Records from a dataset
--------------------------------------------------
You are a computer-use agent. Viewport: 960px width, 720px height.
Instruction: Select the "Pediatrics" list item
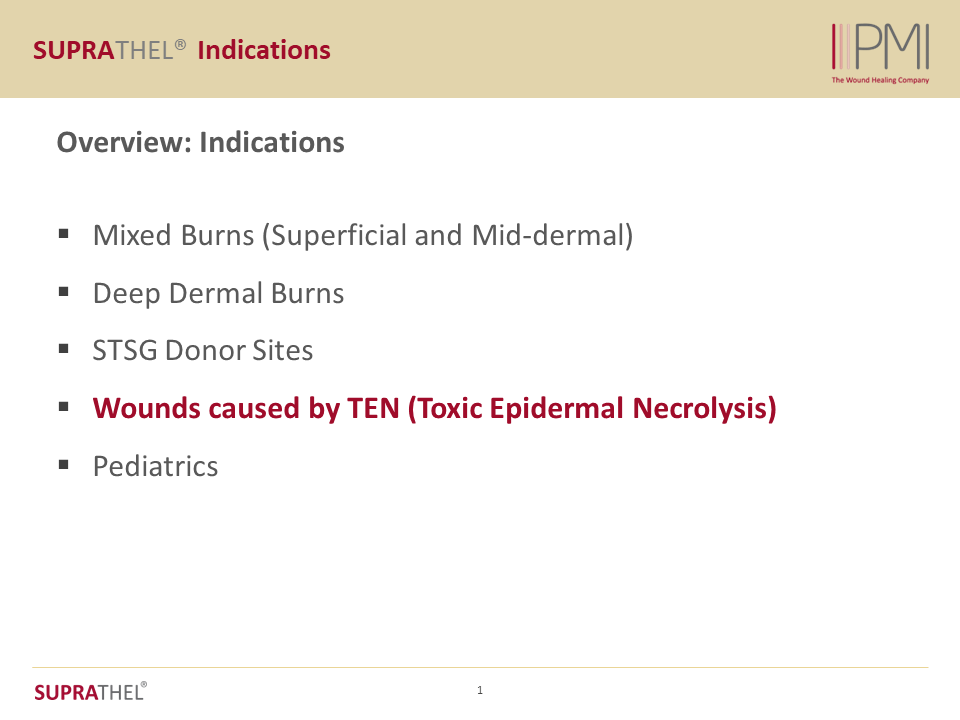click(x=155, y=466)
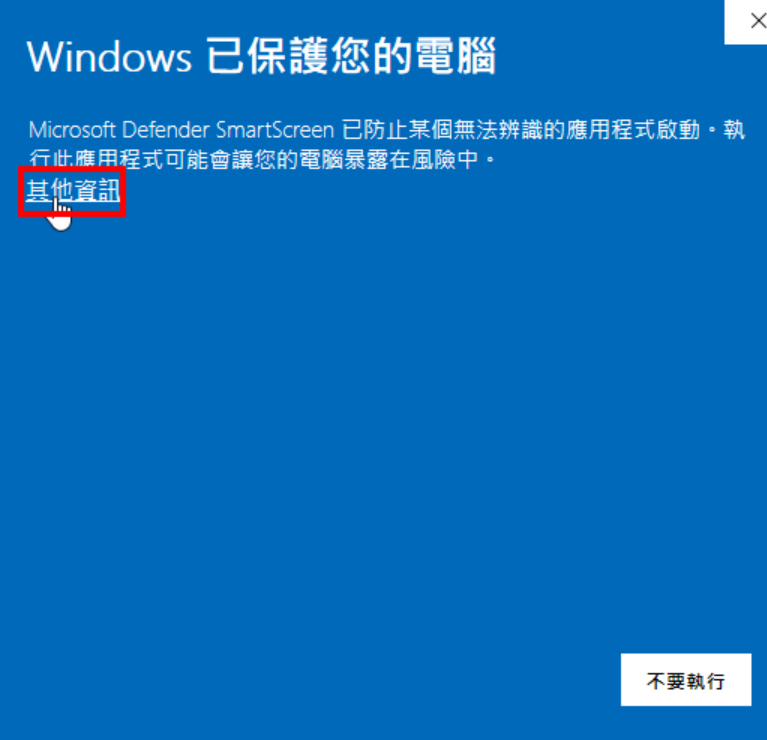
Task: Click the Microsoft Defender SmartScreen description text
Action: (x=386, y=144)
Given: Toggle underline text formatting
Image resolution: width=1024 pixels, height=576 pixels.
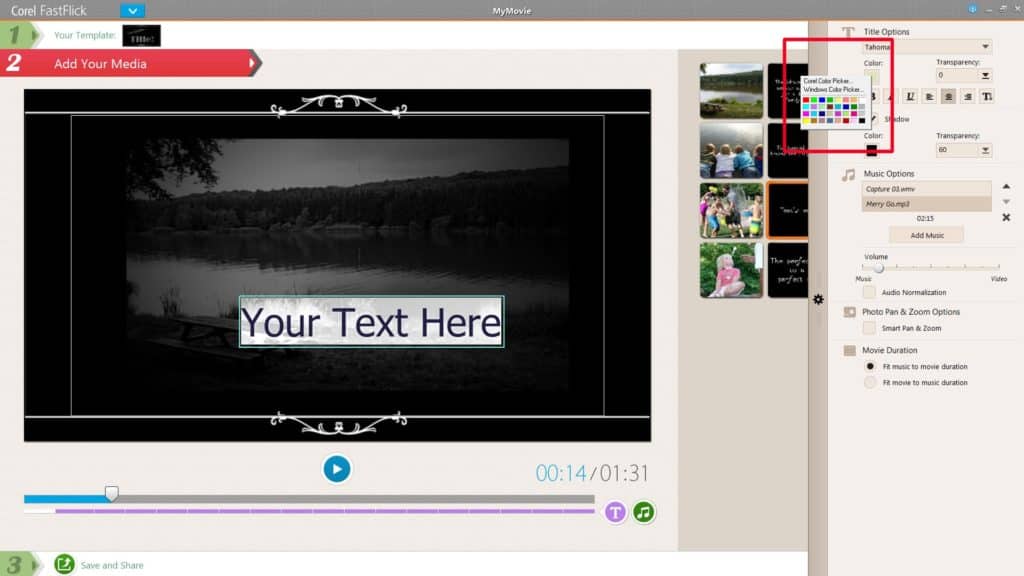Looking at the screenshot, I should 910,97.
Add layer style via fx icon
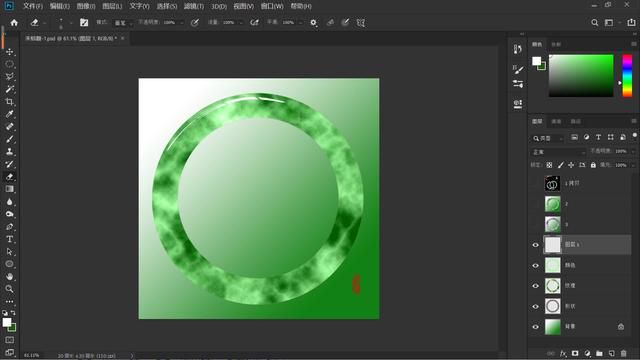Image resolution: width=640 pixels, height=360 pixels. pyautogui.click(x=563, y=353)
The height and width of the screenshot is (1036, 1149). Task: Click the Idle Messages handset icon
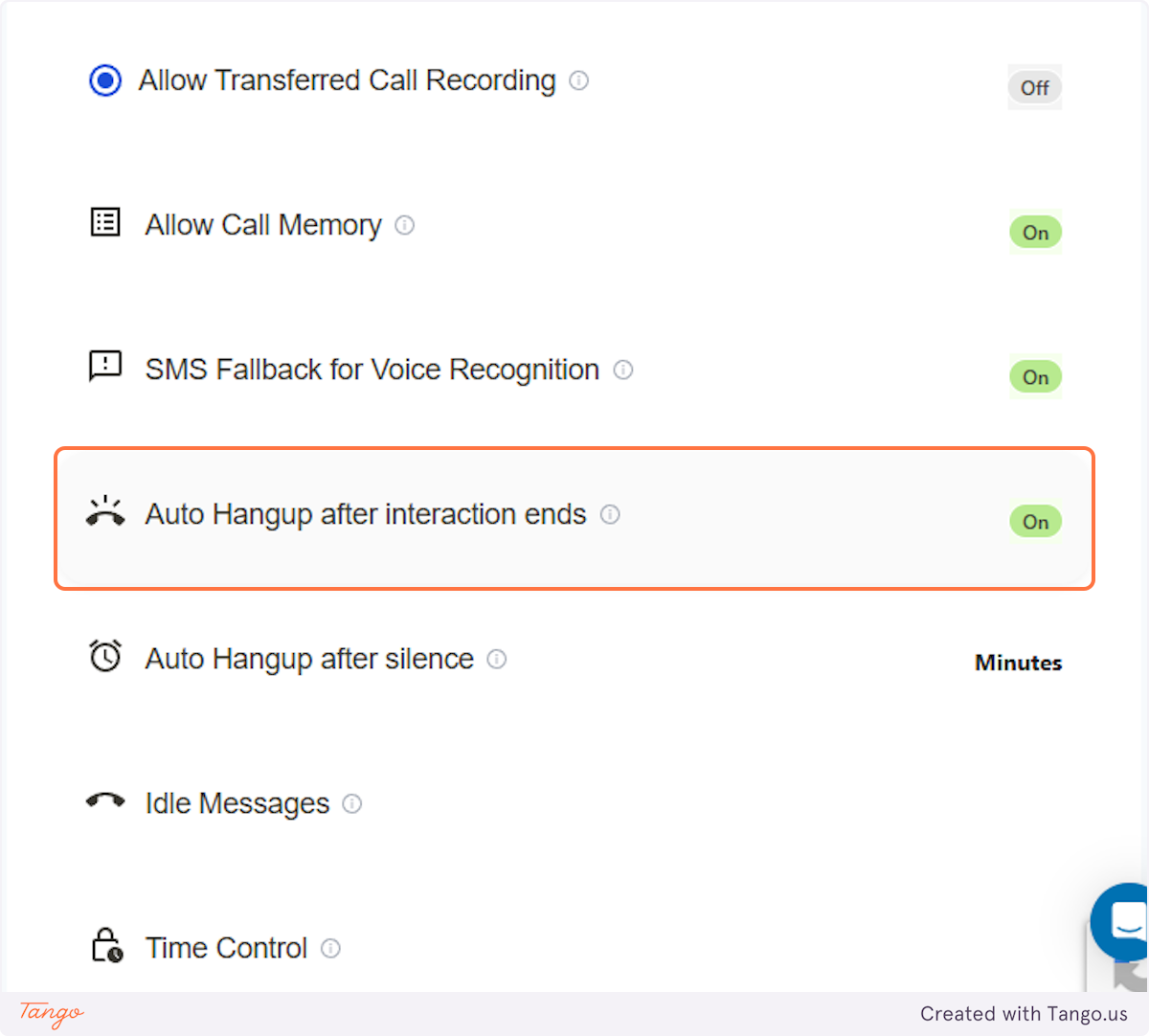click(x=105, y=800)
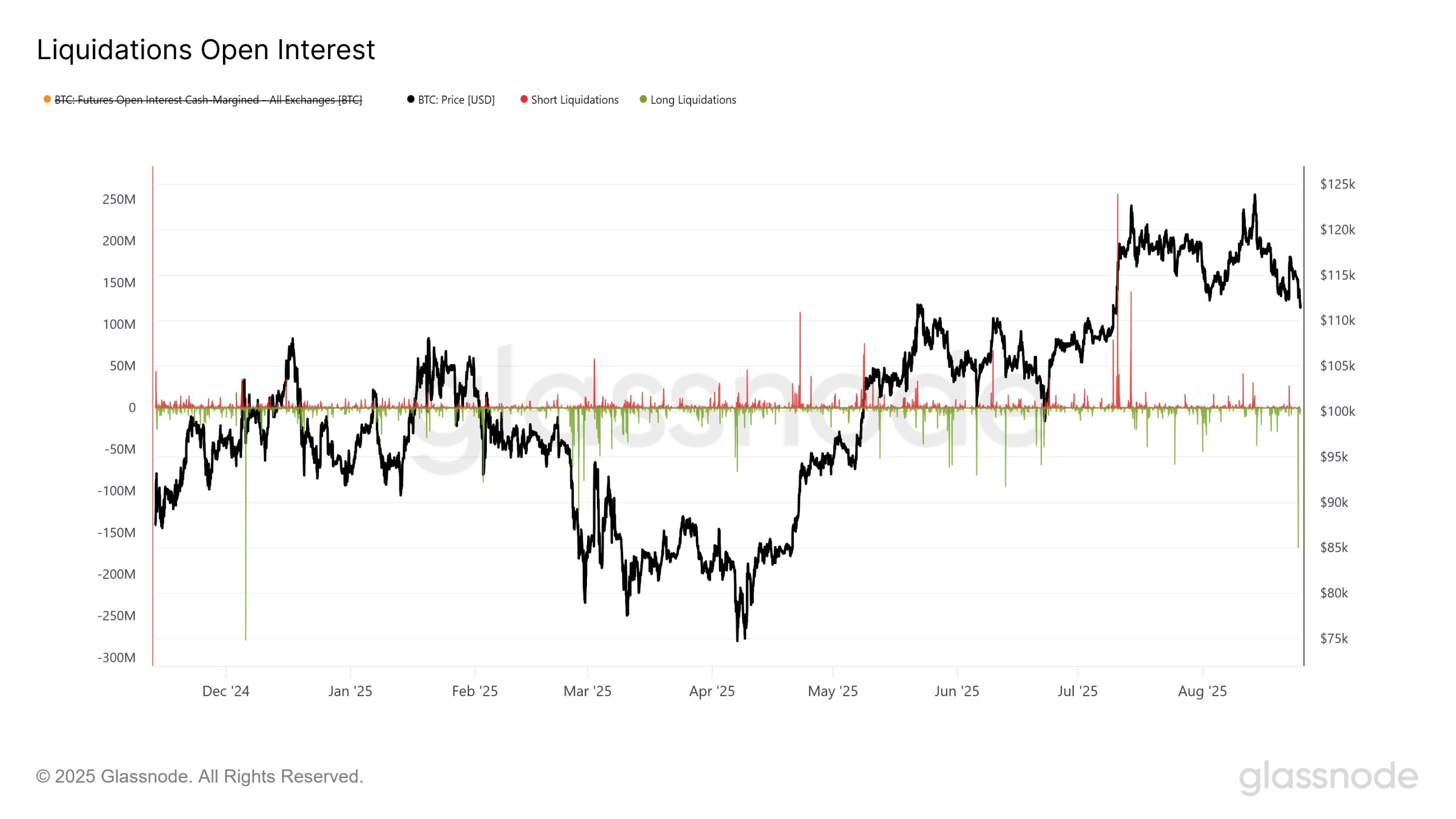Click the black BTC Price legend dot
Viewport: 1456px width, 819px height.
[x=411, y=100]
--------------------------------------------------
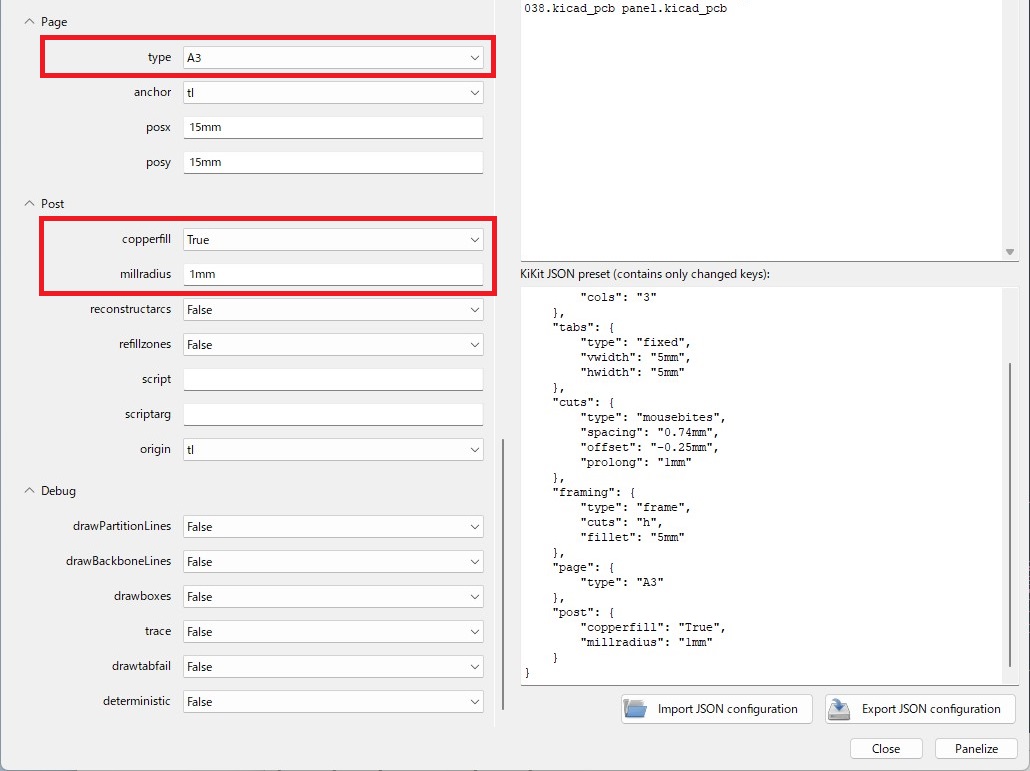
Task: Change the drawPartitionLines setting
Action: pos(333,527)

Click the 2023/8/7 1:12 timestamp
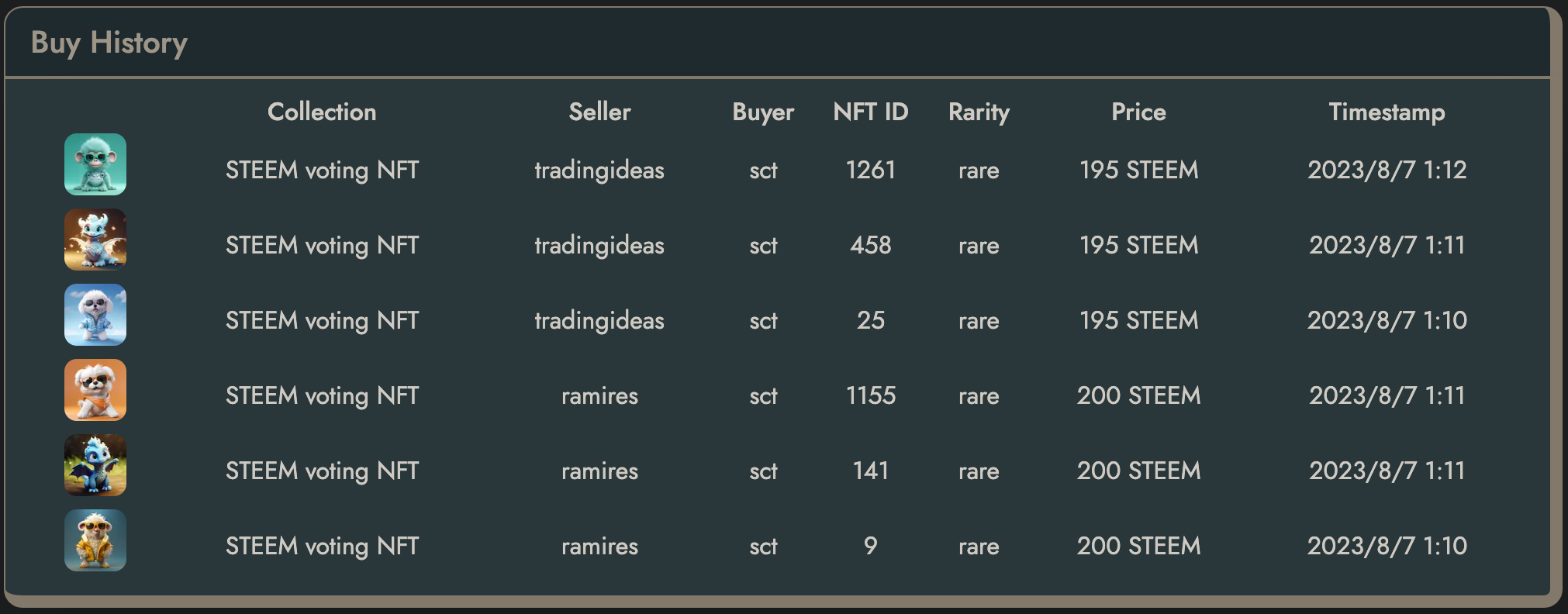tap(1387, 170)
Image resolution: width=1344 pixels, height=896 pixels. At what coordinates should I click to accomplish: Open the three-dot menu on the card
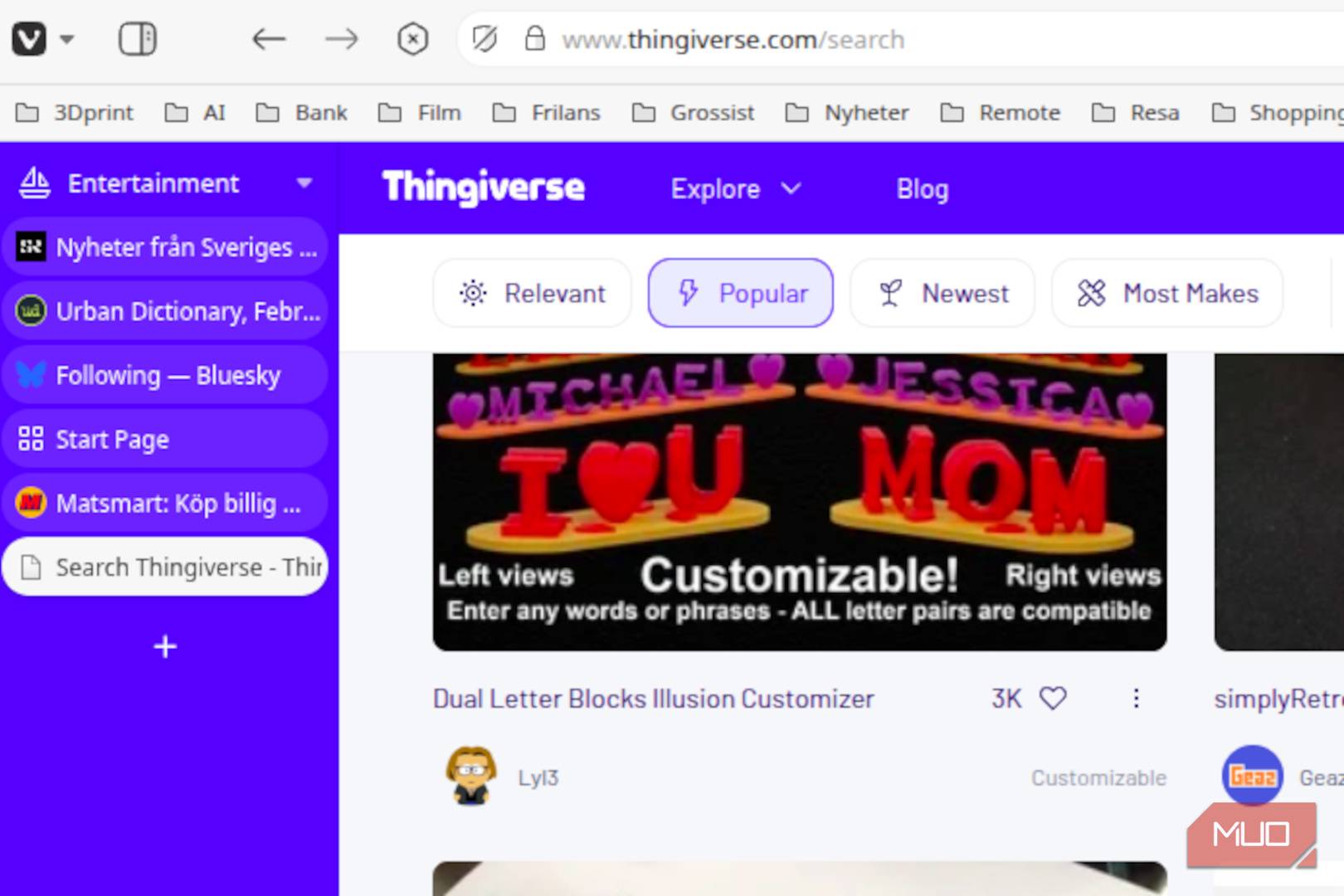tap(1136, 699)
--------------------------------------------------
Please output, exactly as written, the lines above from the one holding "You are a computer-use" through the one holding "Given: Toggle underline text formatting", both included, with the pictures omitted.

→ RESULT OF THIS EXERCISE:
You are a computer-use agent. Viewport: 960px width, 720px height.
Instruction: Select the "Pediatrics" list item
click(x=155, y=466)
Task: Click the Microsoft Defender SmartScreen description text
Action: (x=386, y=144)
Given: Toggle underline text formatting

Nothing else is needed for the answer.